A Reuters report into cybersecurity at the Federal Reserve triggers a House committee investigation into the Federal Reserve’s security protections.
It’s a description that elected officials likely aren’t thrilled to read: The notion that there have been more than 50 “cyber breaches” between 2011 and 2015 of the supposedly super-secure U.S.
Federal Reserve, as Reuters reported earlier this week.
Worse, those are only the breaches that Reuters could track, as they all involved the Board of Governors in some aspect—a federal agency whose records can be revealed via Freedom of Information Act requests.
As a result of Reuters’ reporting, the House Committee on Science, Space, and Technology is officially launching a probe in to the Federal Reserve’s ability to secure its information from cyberattacks.
It’s asking the Federal Reserve to turn over all cyber incident reports since January 1, 2009, and it wants these reports raw—no redactions.
It’s also asking for the Federal Reserve to turn over any incident reports from its local incident response teams as well. (Each of the central bank’s 12 regional branches have their own teams tasked with cybersecurity, and Reuters was unable to obtain any of their records for its report.)
“According to a Reuters report published this week, the Federal Reserve experienced at least 50 breaches of its information technology systems during 2011 through 2015. Of the over 50 breaches identified by the Federal Reserve’s National Incident Response Team (NIRT), a team of cybersecurity experts based in New Jersey, reports indicate that Federal Reserve officials suspected hackers or spies to be responsible for multiple incidents,” read the committee’s letter.
“NIRT, which created the incident reports Reuters obtained through a Freedom of Information Act (FOIA) request, however, do not indicate whether sensitive information was obtained or whether hackers stole money.
Also troublesome is the fact that of the 310 reports provided by the Federal Reserve in response to the FOIA request, hacking attempts were cited in 140 reports and four hacking incidents in 2012 alone were considered acts of ‘espionage,’ According to reports, the incidents involving acts of ‘espionage,’ could not only refer to threats from foreign governments, but also spying by private individuals or companies.”
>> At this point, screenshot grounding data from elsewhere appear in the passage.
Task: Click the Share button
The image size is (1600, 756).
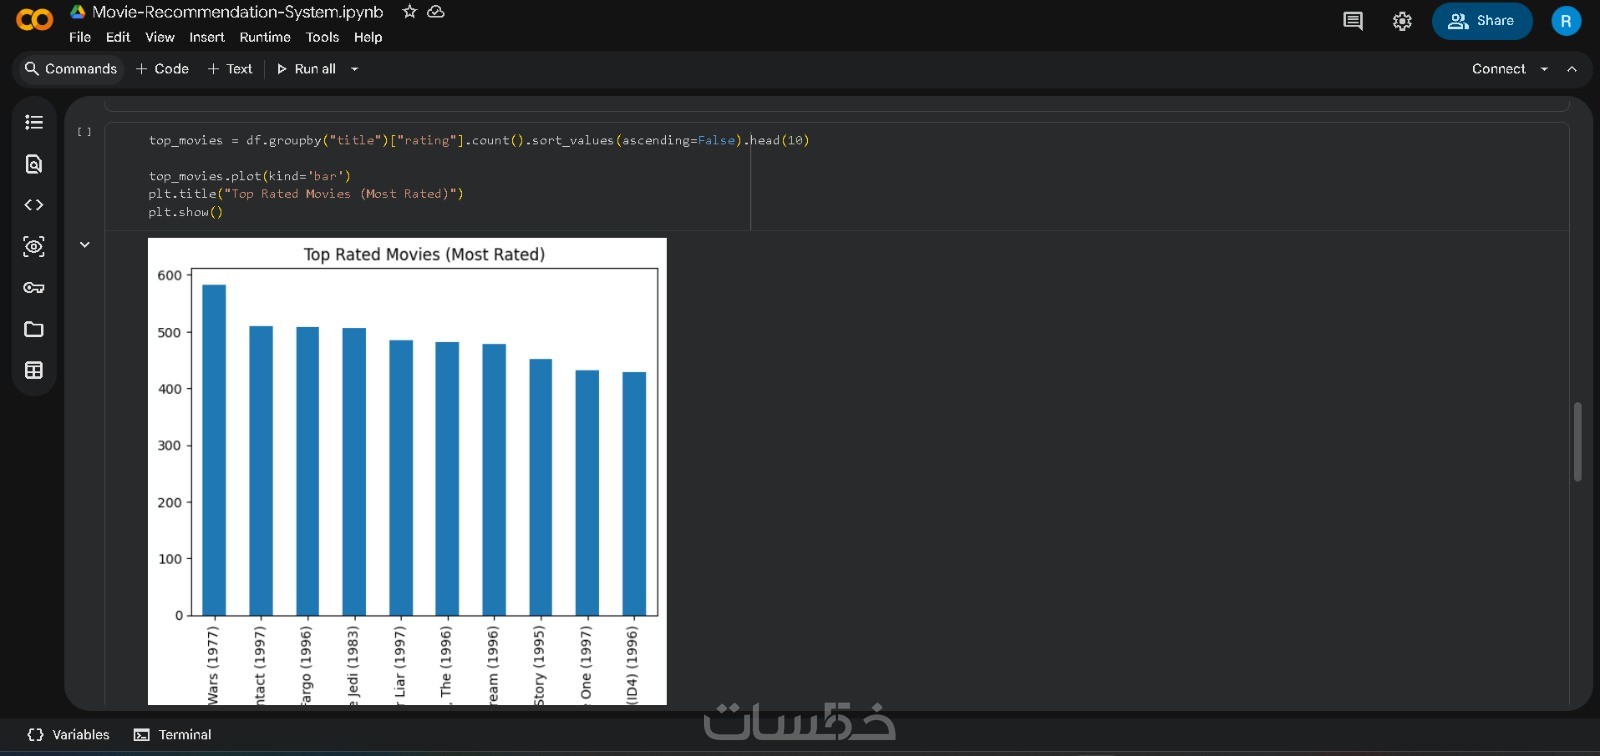Action: [1482, 21]

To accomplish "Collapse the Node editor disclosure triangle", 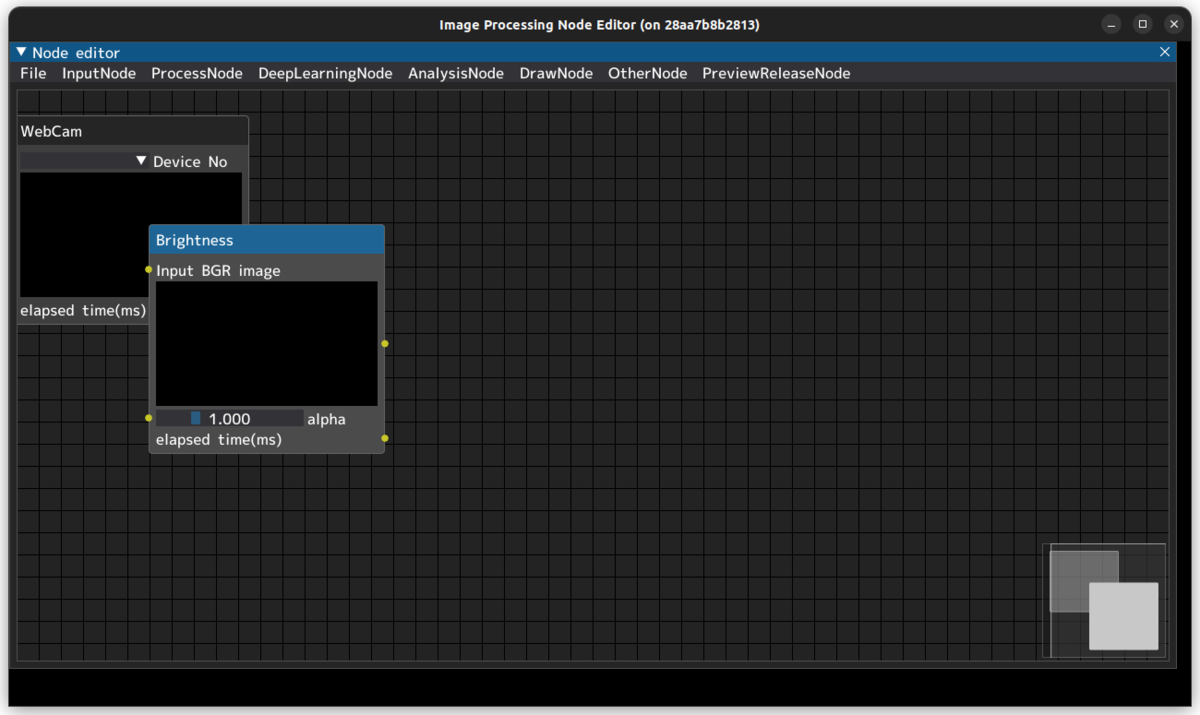I will [x=19, y=52].
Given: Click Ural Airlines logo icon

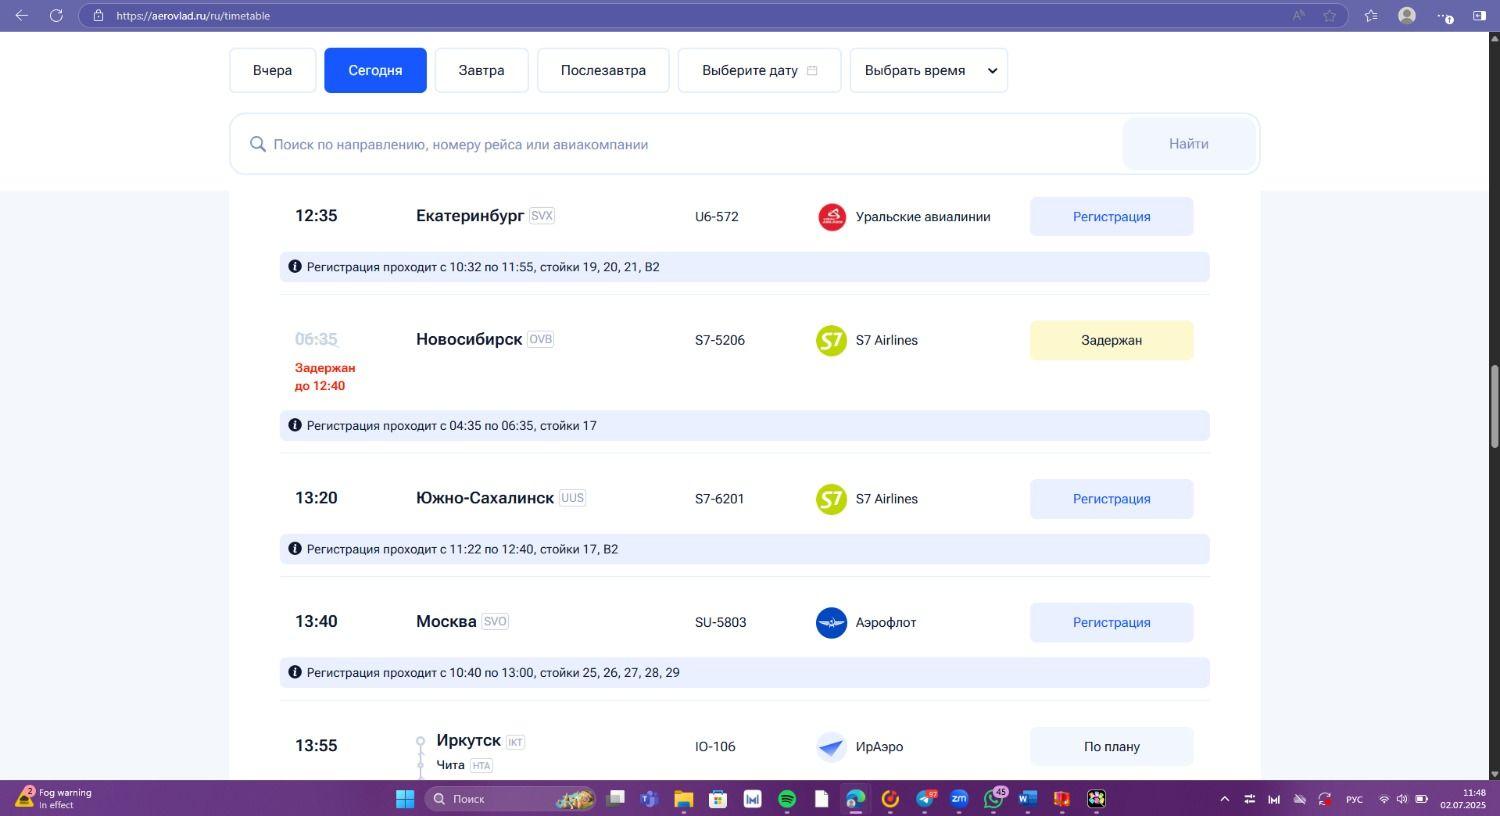Looking at the screenshot, I should tap(831, 217).
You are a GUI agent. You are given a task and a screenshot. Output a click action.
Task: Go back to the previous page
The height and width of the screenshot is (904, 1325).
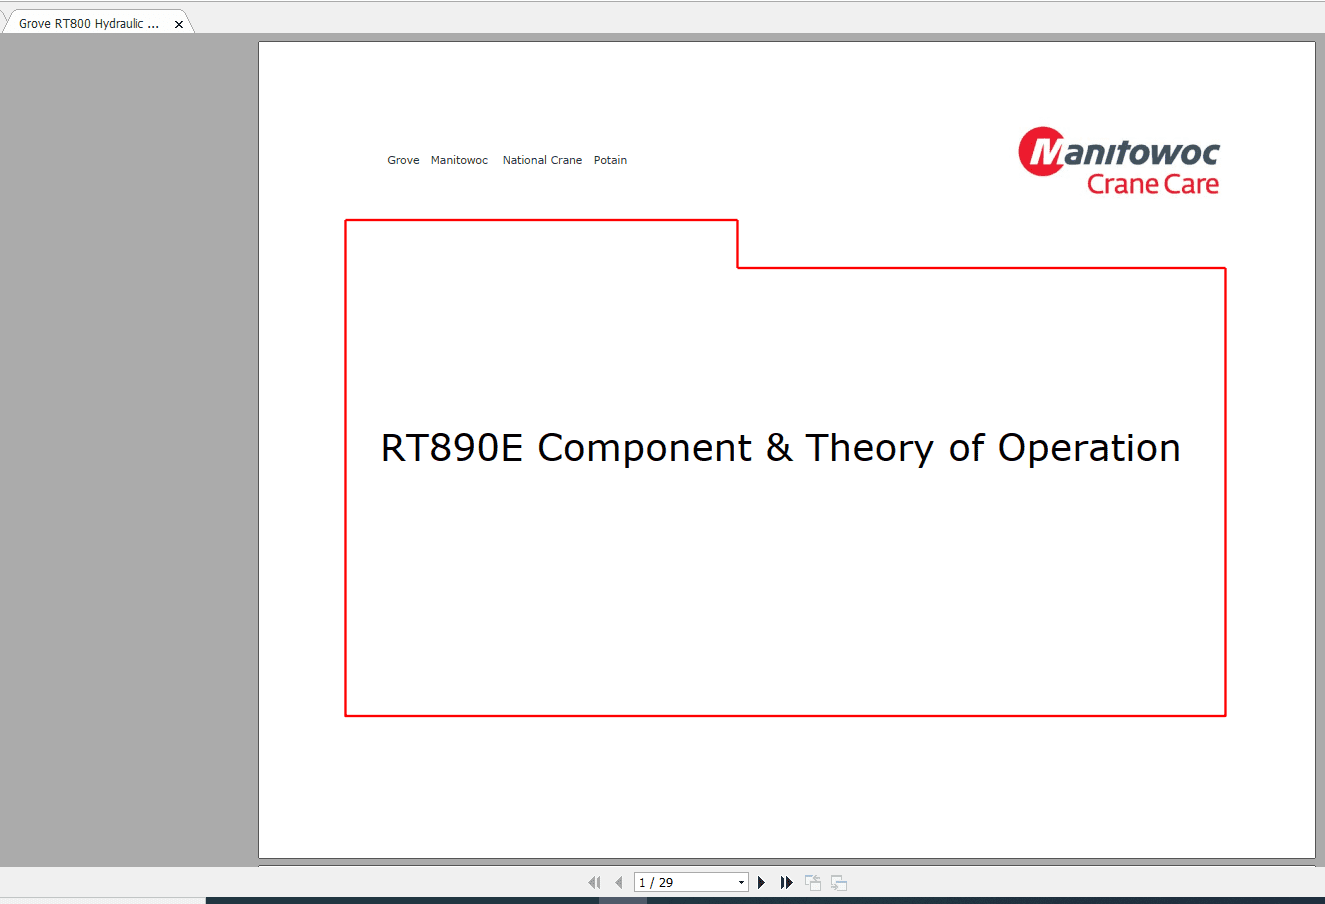619,882
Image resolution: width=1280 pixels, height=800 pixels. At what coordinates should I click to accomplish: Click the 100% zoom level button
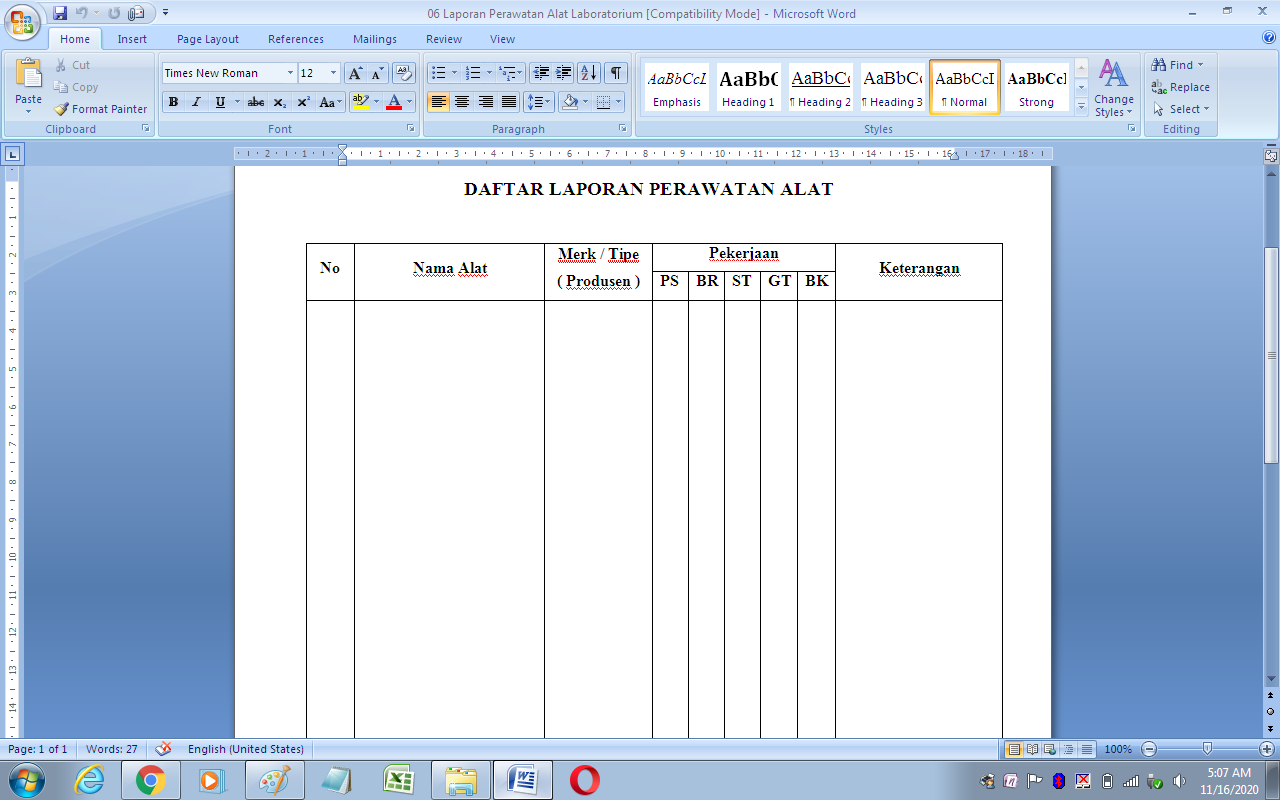click(x=1118, y=748)
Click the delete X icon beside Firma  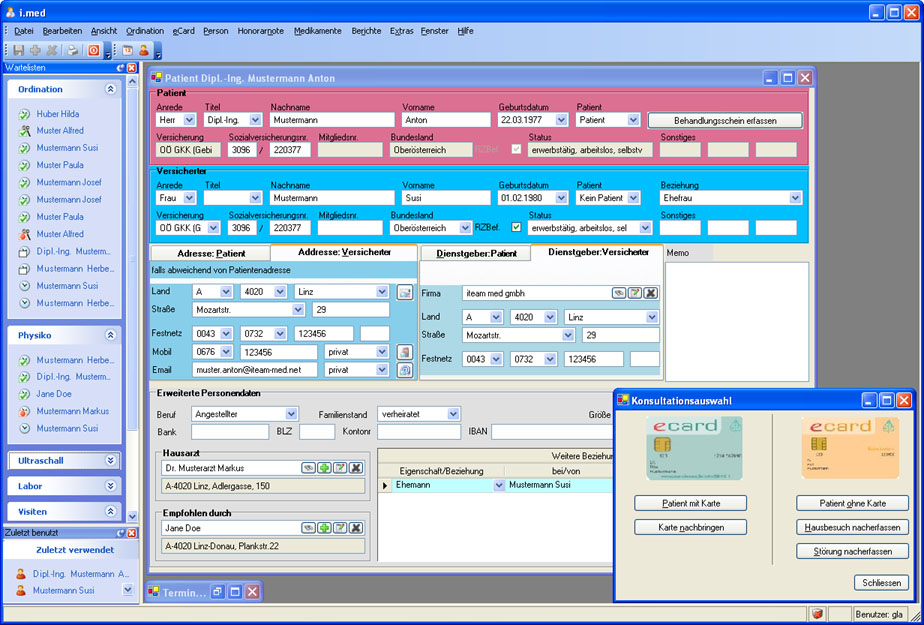coord(650,293)
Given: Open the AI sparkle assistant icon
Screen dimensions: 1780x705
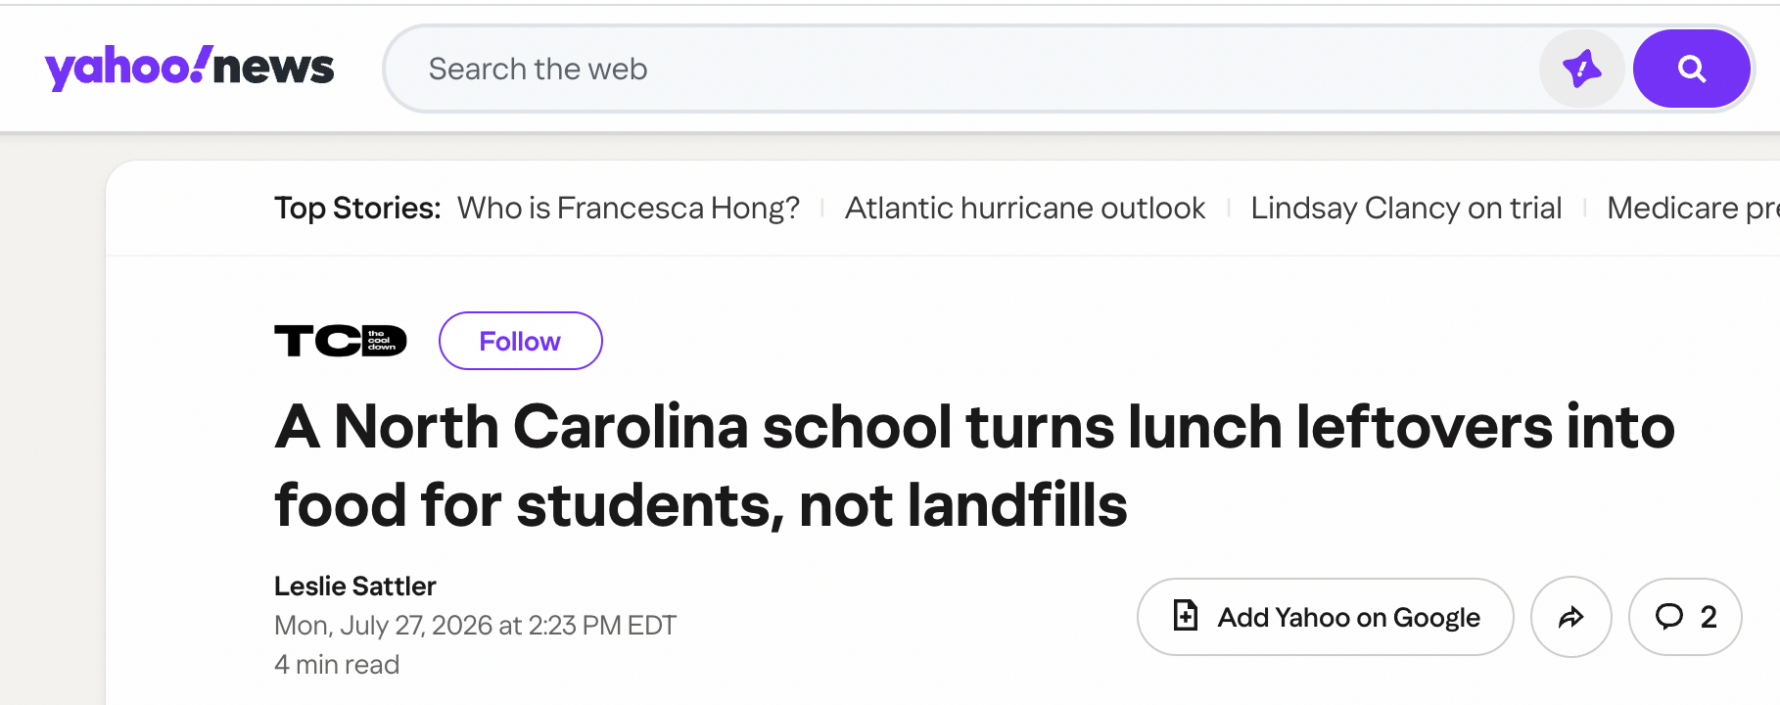Looking at the screenshot, I should [x=1582, y=69].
The committee also noted in its letter that it would like the Federal Reserve to provide any and all documents or communications related to “high impact cases” that either its National Incident Response Team or local cybersecurity teams handle.
And it also wants to get its hands on the procedures that national and local teams use when responding to a cyber-attack.
The committee is giving the Federal Reserve a deadline of June 17 for all the requested communications.
As for the end goal of these attacks, the Federal Reserve’s systems hold lots of information about future financial policies that could significantly impact global financial markets.
If other governments were able to get their hands on this kind of insider information, they could gain a significant economic advantage by getting in front of future policy changes—to name just one benefit.
“As with other government agencies, the Federal Reserve is a target for cyberattacks. However, our security program and processes for detecting and countering attacks are robust and our critical operations have never been affected,” a reads a statement from the Federal Reserve, as reported by CNNMoney.